Segment Open

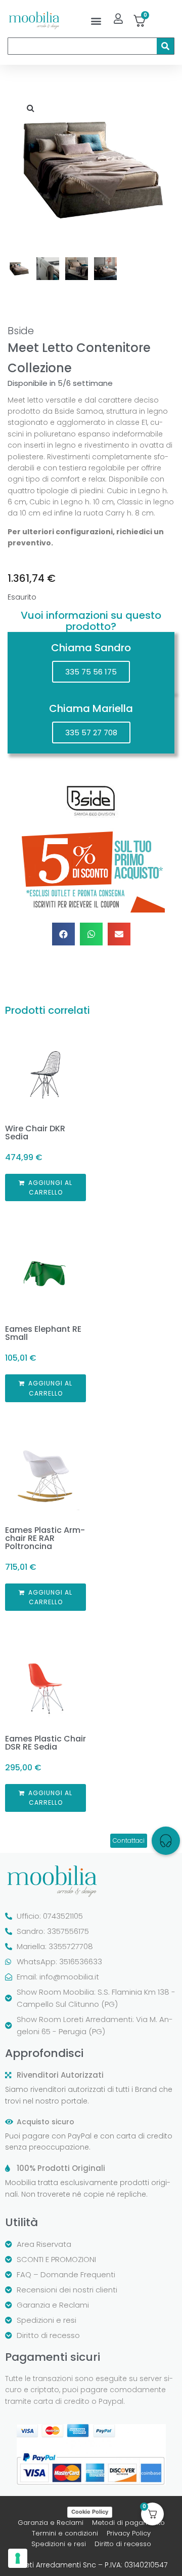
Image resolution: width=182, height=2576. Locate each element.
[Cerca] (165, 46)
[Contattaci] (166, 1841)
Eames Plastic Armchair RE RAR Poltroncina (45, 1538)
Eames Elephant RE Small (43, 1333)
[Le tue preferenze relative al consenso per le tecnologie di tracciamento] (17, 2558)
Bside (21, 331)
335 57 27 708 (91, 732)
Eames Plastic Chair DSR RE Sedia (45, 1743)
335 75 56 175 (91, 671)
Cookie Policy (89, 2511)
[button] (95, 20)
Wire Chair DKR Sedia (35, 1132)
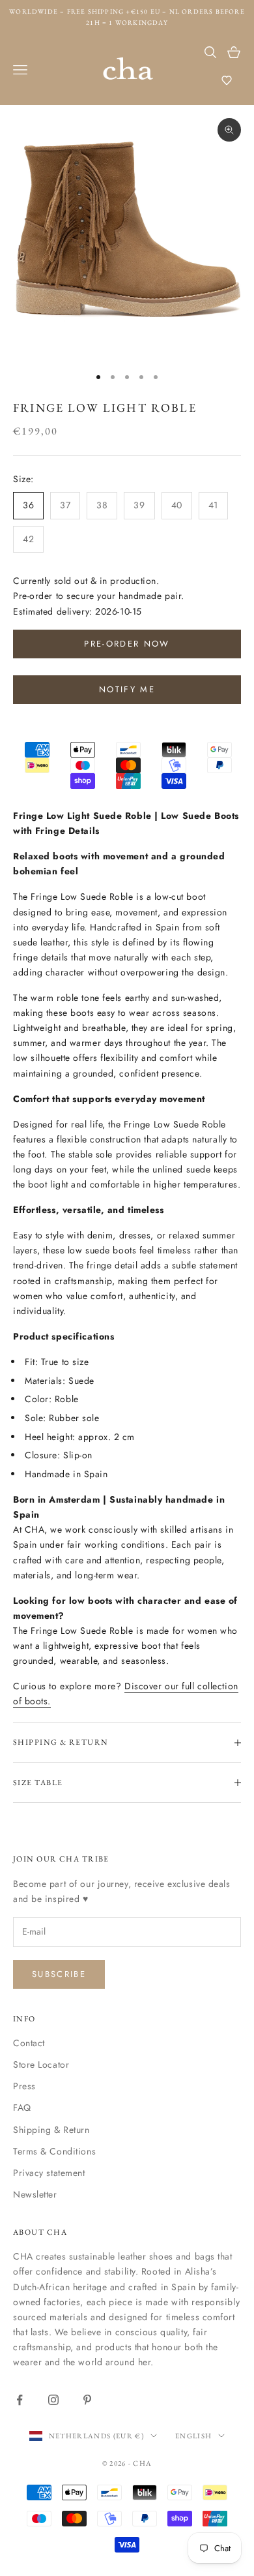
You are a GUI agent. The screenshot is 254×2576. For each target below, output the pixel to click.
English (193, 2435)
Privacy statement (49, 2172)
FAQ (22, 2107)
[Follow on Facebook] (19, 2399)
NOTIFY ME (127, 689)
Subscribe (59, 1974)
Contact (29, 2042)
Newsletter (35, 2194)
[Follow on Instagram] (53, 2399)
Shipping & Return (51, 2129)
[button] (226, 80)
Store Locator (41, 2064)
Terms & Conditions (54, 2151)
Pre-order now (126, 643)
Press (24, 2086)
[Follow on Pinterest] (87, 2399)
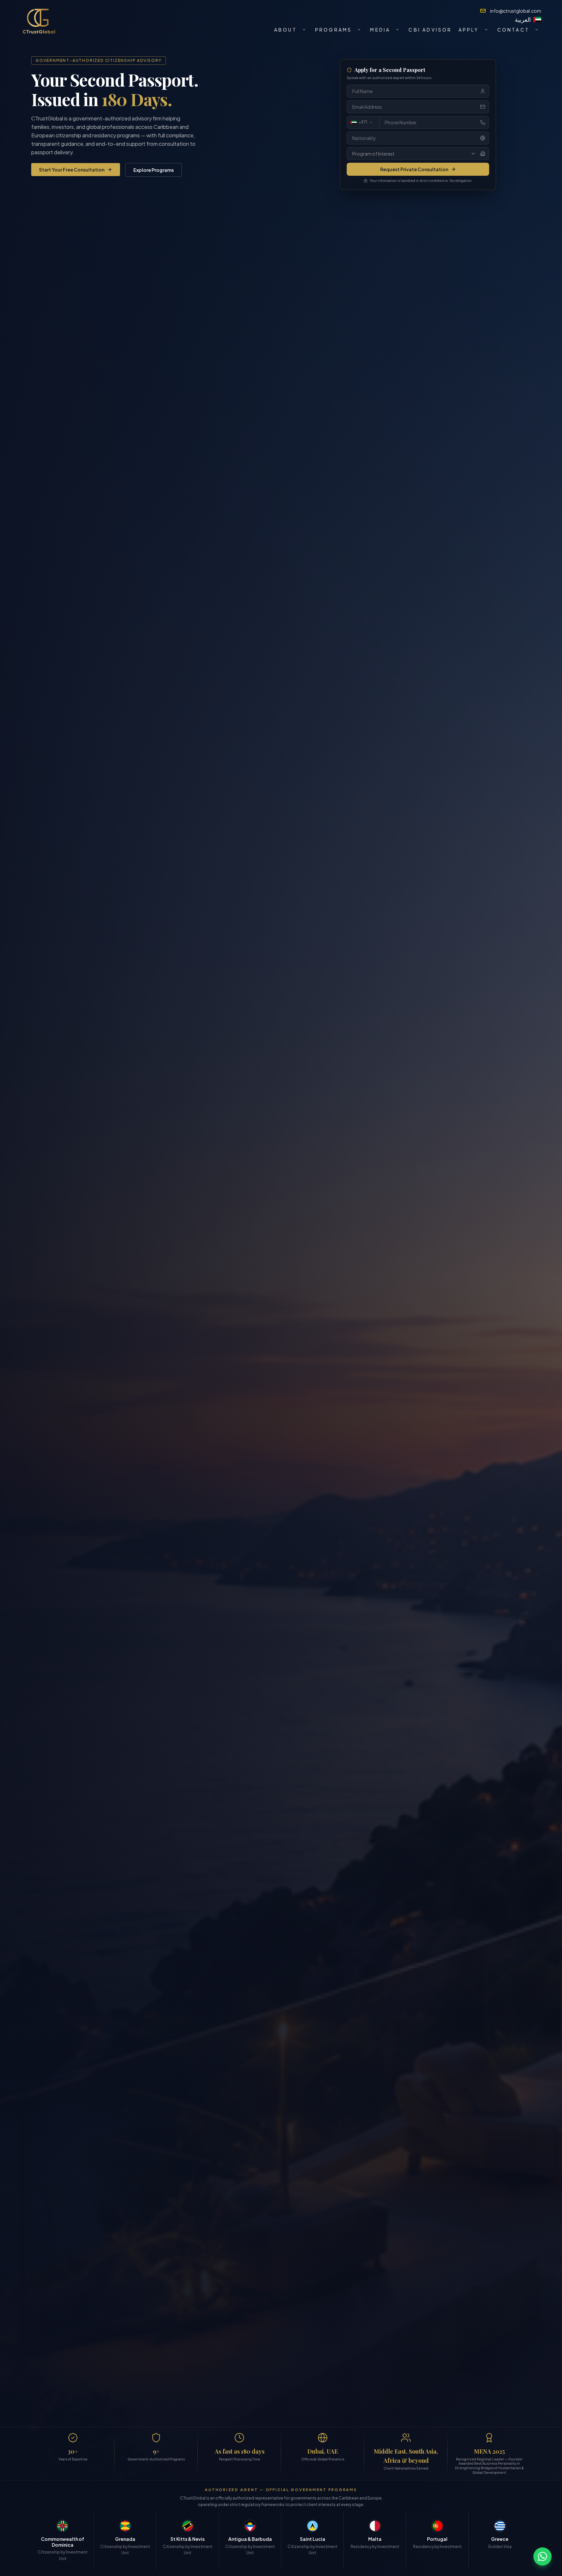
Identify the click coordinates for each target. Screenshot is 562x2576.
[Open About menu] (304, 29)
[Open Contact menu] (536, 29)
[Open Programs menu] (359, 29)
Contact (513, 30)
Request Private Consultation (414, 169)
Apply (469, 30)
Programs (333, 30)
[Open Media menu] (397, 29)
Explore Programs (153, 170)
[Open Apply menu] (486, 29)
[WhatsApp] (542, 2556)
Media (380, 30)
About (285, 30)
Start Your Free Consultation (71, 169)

Segment Closed
Segment Open

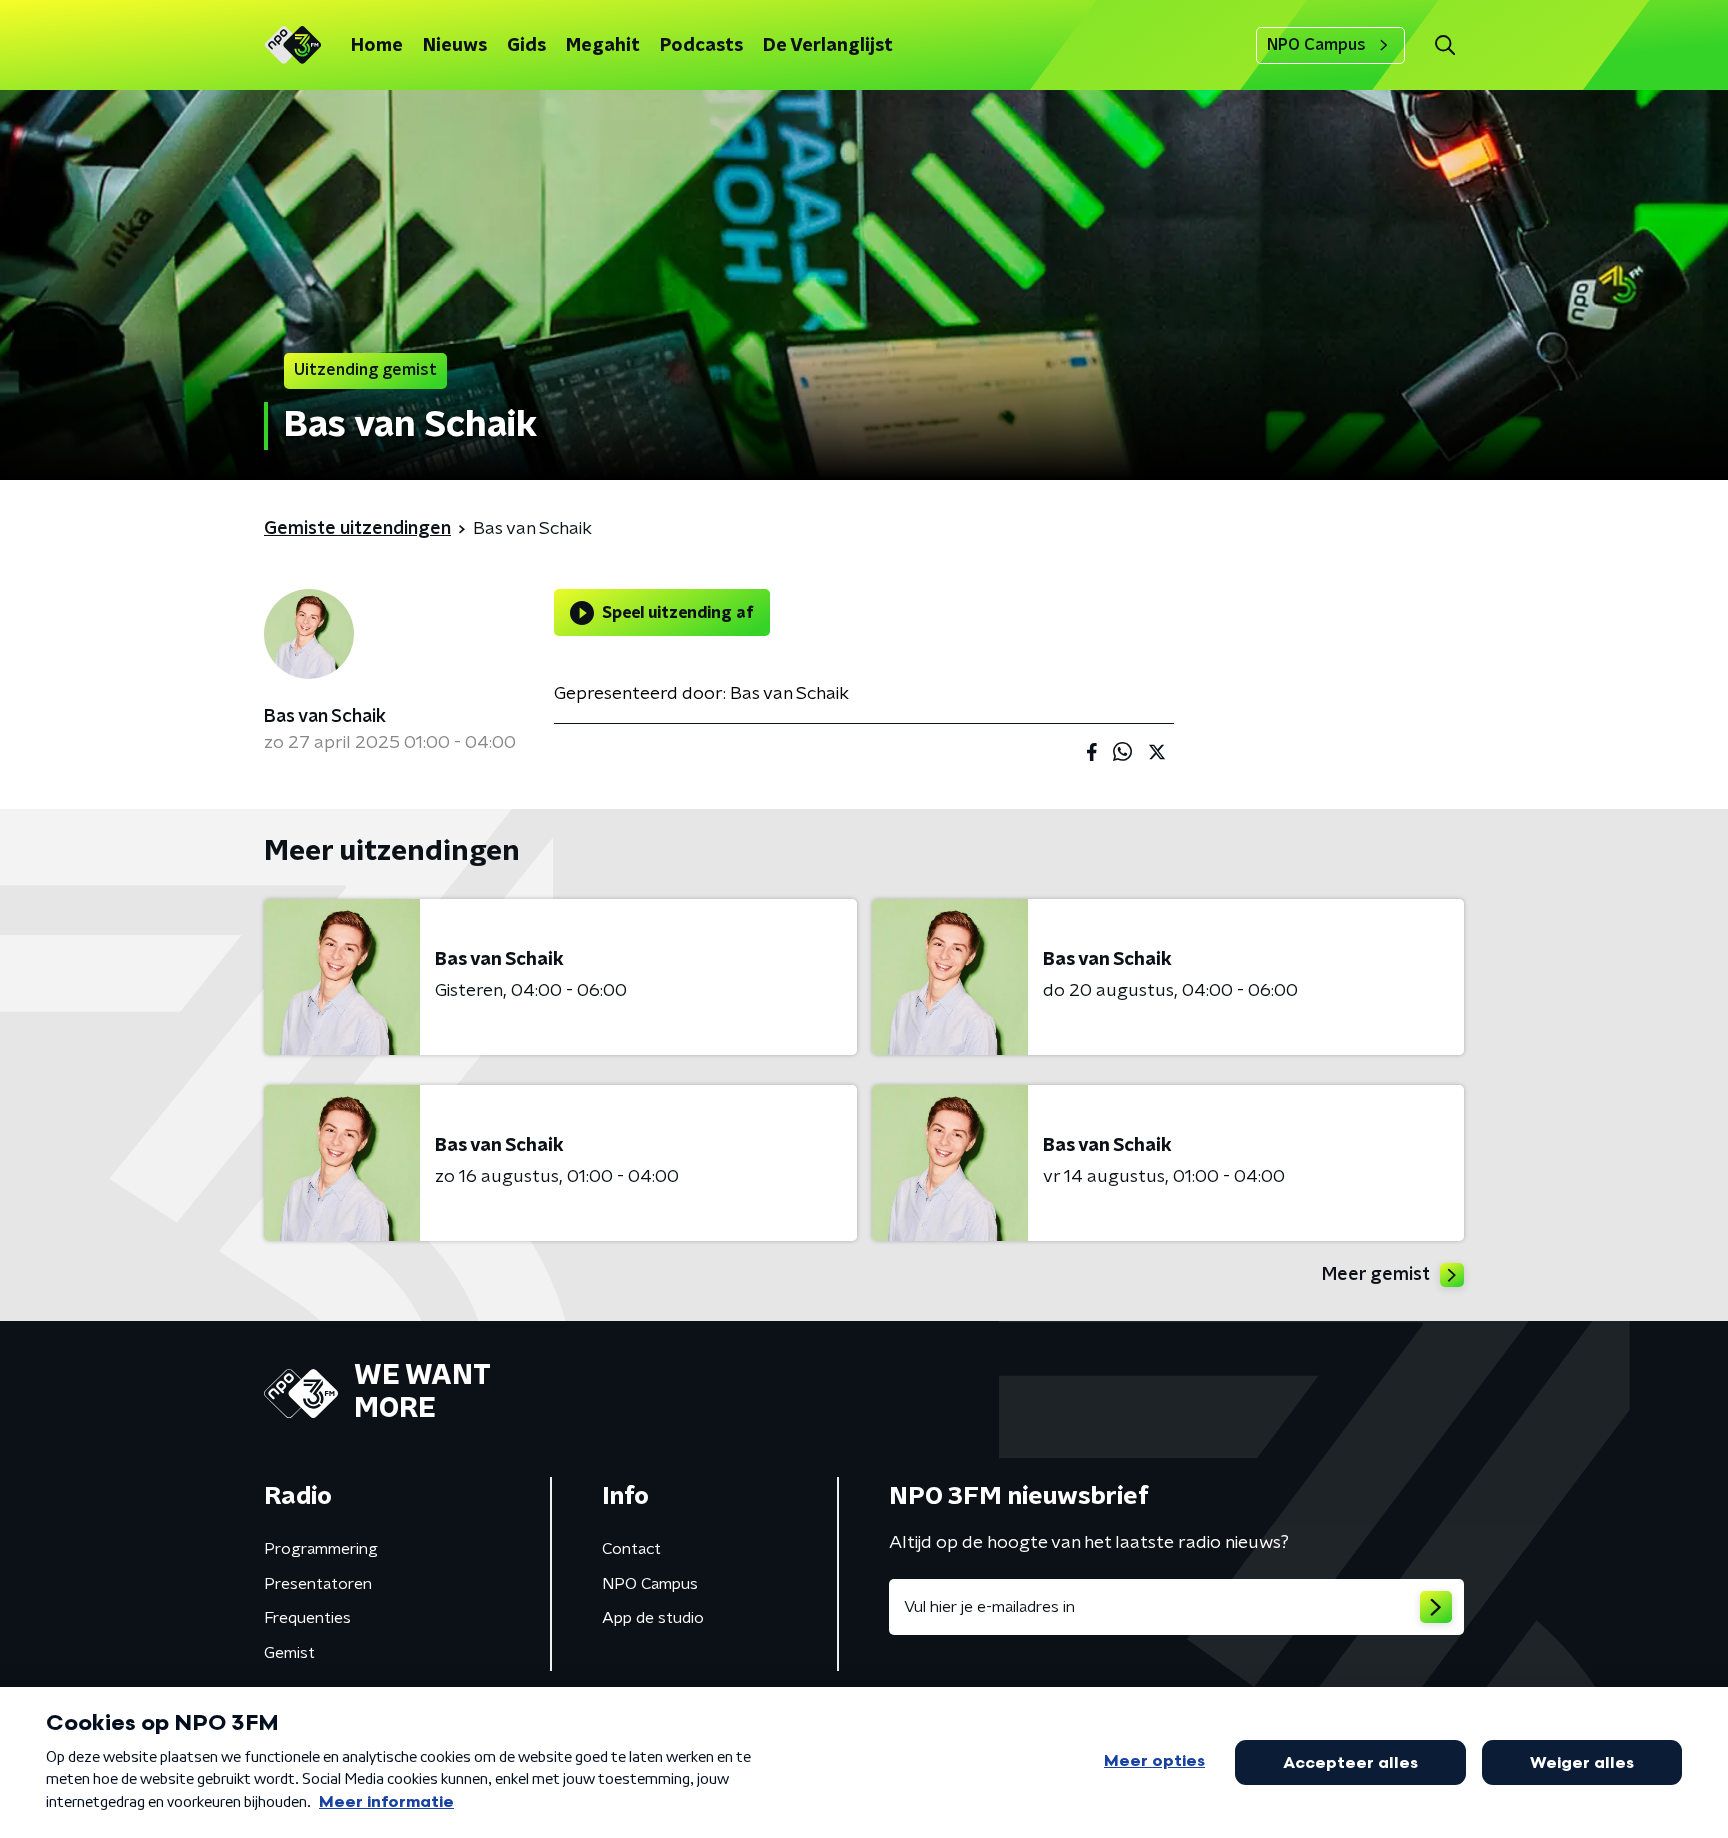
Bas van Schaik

Segment Closed

TASK PROMPT: Range to print from the listing above: from the line with "Wire Chair DKR Sedia (35, 1132)" up to and including the line with "Start Your Free Consultation (71, 169)". Please print those lines exactly, with no pictures and nothing more.

RESULT FOR THIS EXERCISE:
Wire Chair DKR Sedia (35, 1132)
You are a GUI agent. The screenshot is 254×2576. For each target below, output the pixel to click.
English (193, 2435)
Privacy statement (49, 2172)
FAQ (22, 2107)
[Follow on Facebook] (19, 2399)
NOTIFY ME (127, 689)
Subscribe (59, 1974)
Contact (29, 2042)
Newsletter (35, 2194)
[Follow on Instagram] (53, 2399)
Shipping & Return (51, 2129)
[button] (226, 80)
Store Locator (41, 2064)
Terms & Conditions (54, 2151)
Pre-order now (126, 643)
Press (24, 2086)
[Follow on Pinterest] (87, 2399)
Identify the click coordinates for each target. Screenshot is 562x2576.
[Open About menu] (304, 29)
[Open Contact menu] (536, 29)
[Open Programs menu] (359, 29)
Contact (513, 30)
Request Private Consultation (414, 169)
Apply (469, 30)
Programs (333, 30)
[Open Media menu] (397, 29)
Explore Programs (153, 170)
[Open Apply menu] (486, 29)
[WhatsApp] (542, 2556)
Media (380, 30)
About (285, 30)
Start Your Free Consultation (71, 169)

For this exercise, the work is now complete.